JFKBits: 2009

Thursday, July 23, 2009

Speedlink: Engine Yard SHA-1 Contest Winner Writeup

Another blog from the Engine Yard's winning team: Paul Wins an iPhone.

This fills in some of the details left out in the more prominent post, such as the hand-optimized C code for getting 10x improvement on the SHA-1 for ordinary CPUs (not the GPU).

Tuesday, July 21, 2009

A Crack at Cracking the EngineYard's SHA-1 Challenge

That was fun. This is a brief report on my strategy for the just-concluded Engine Yard programming contest. My farm of thirty-something CPU cores, with Polar SSL's SHA-1 hash code and my wrappings managed to come in about #57 with a Hamming distance of 36 for key dijkstra parameters format i10n expo dedicated crispin programming output inspect beta.

I wasn't originally going to enter, but after reading some of the blogs and forum discussions, my interest was piqued and I started thinking about the problem.

I began to get pulled in by counting up the order of magnitude for the search space, and the claim of someone in a discussion forum that he could "solve" the contest in about 5 minutes with about 30,000 nodes. My estimate was that the search space was about 10^63, large enough to make a lot of decisions pretty clear.

Also, I had higher priority activities (work, family, intermittent power outages that were traced back to a tree rubbing away the insulation on one wire of our service line and neutral), so I didn't start coding for the contest until it was already underway, which of course is a bit self-defeating, but I'm happy with where I ended up.

Hardware: I have a collection of nodes at work that are typically unused, most of them of relatively recent vintage meaning somewhere around 3GHz. Mac, Linux, and Windows are all represented, most of them dual core with a couple of 4- or 8-core machines, all of them AMD 64 chips. At the peak I had 37 cores running.

Software: Prototyped in Mathematica, then recoded in C. Polar SSL's SHA1, perfectly acceptable Hamming distance function based on a bytewise bit counting lookup table, and a simple enumeration technique for generating candidate phrases that ignores the capitalization and random character suffix parts of the search space.

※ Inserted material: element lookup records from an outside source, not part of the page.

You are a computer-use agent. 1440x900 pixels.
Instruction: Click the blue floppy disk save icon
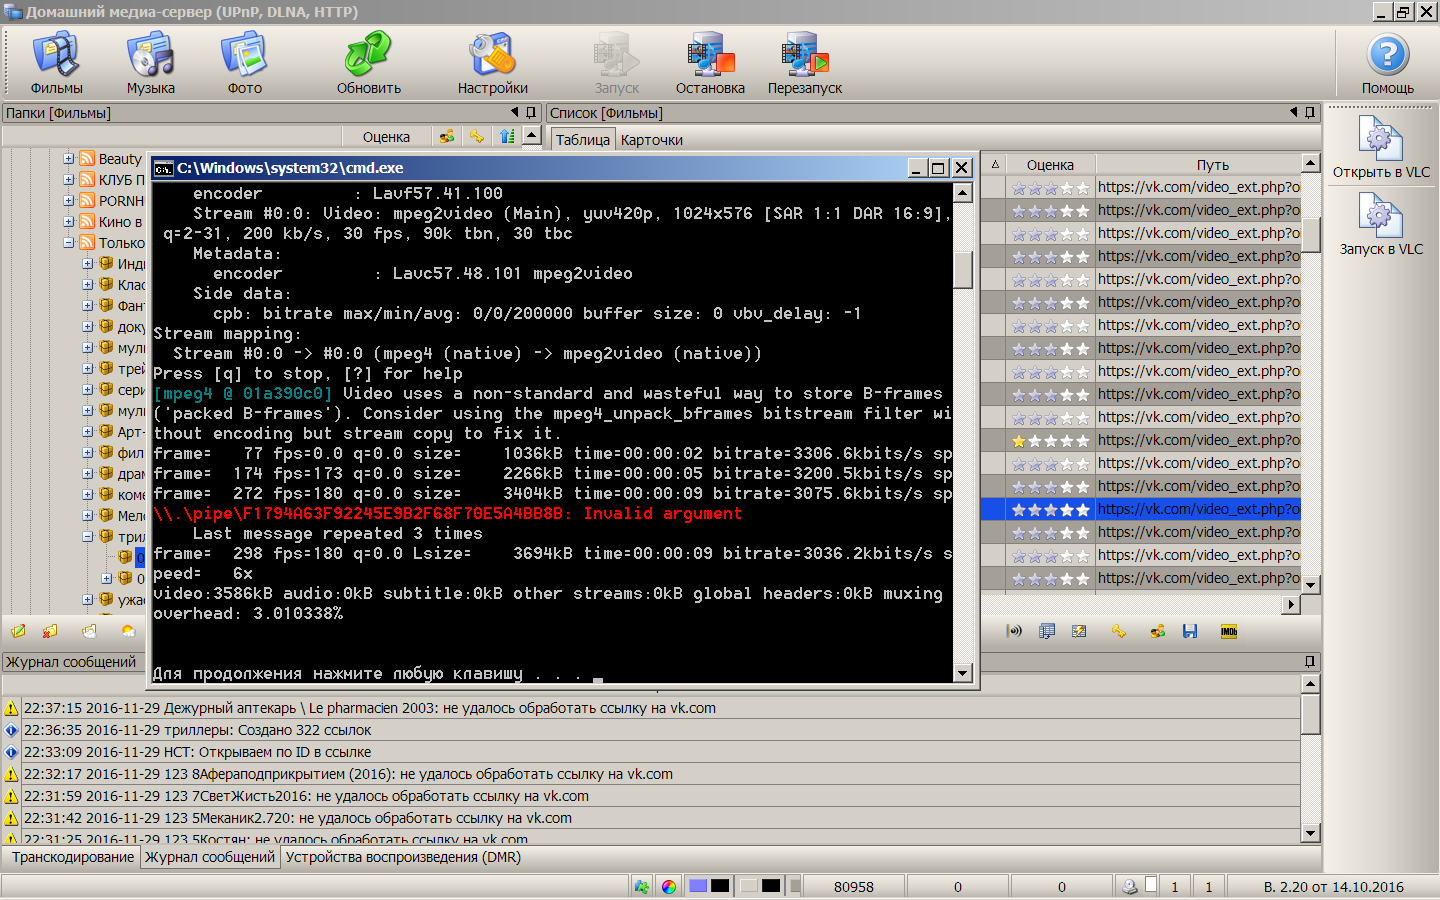1190,631
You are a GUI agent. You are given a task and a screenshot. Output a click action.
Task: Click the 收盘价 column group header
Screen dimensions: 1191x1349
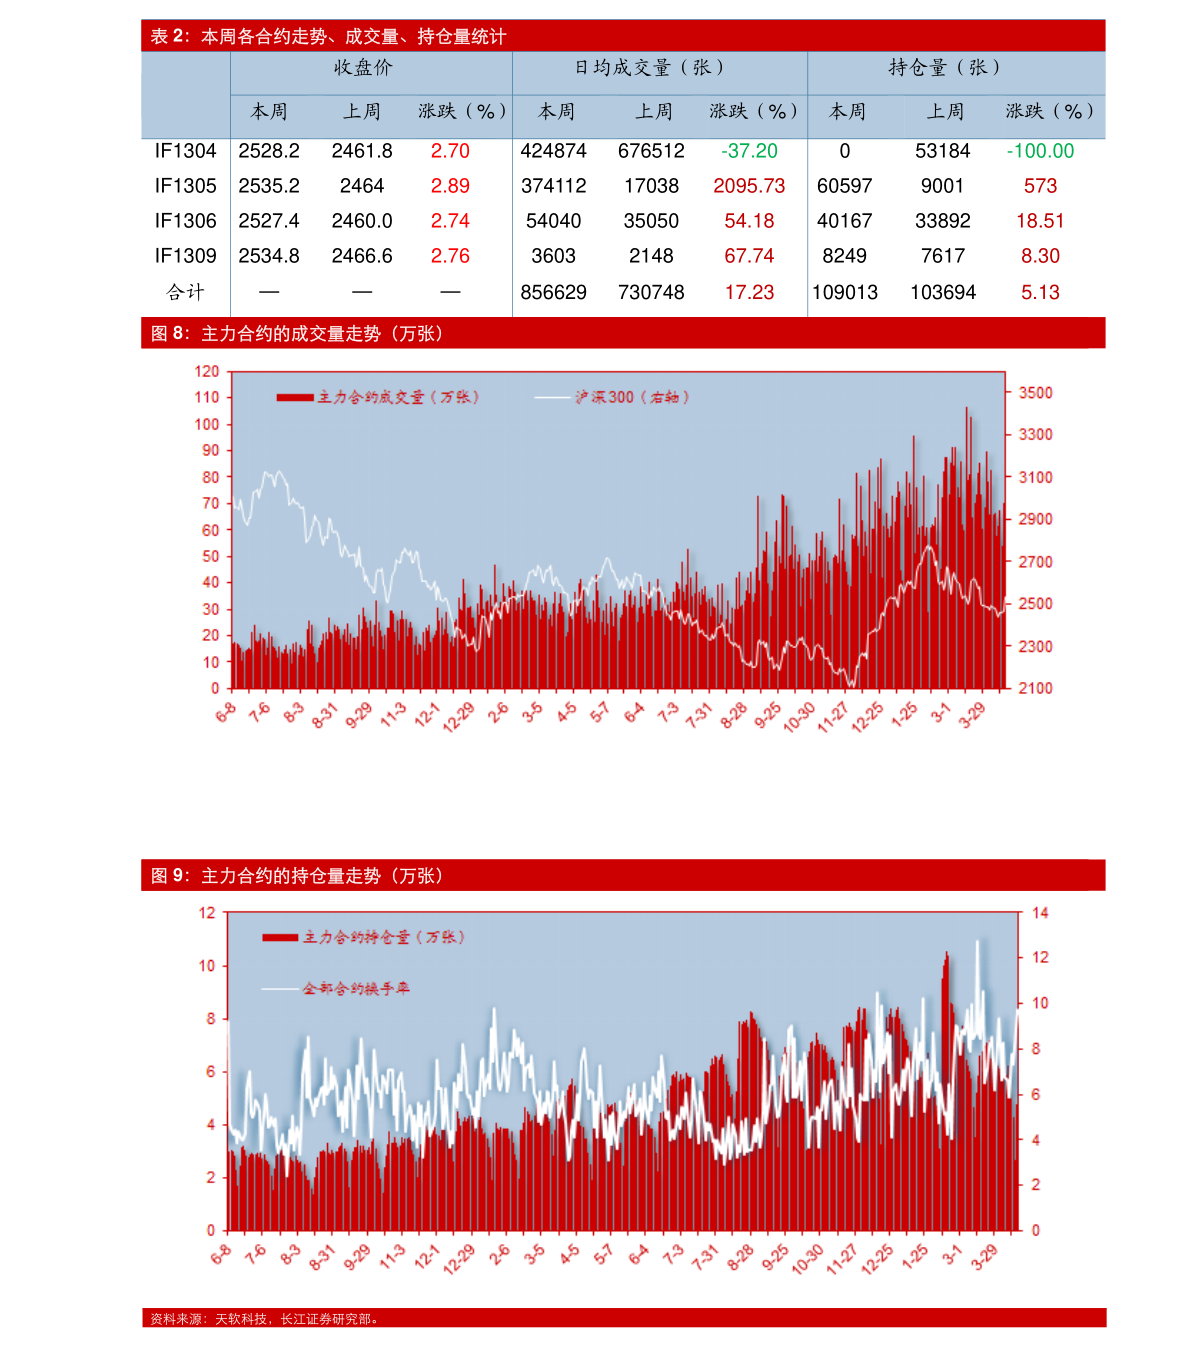click(363, 68)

Parallelism: Manually start the contest executable by hand:


% nohup contest &

Not scalable, but fine for the dozen-odd machines I had. I did two or three rounds of manually killing all the executables and restarting them with an updated version, which did get old. To distribute the workload, the executable picks a random initial phrase. Random generator is seeded with the random seed based on the current time and process ID.

Tracking minimum: contest executable is compiled with the current best known minimum.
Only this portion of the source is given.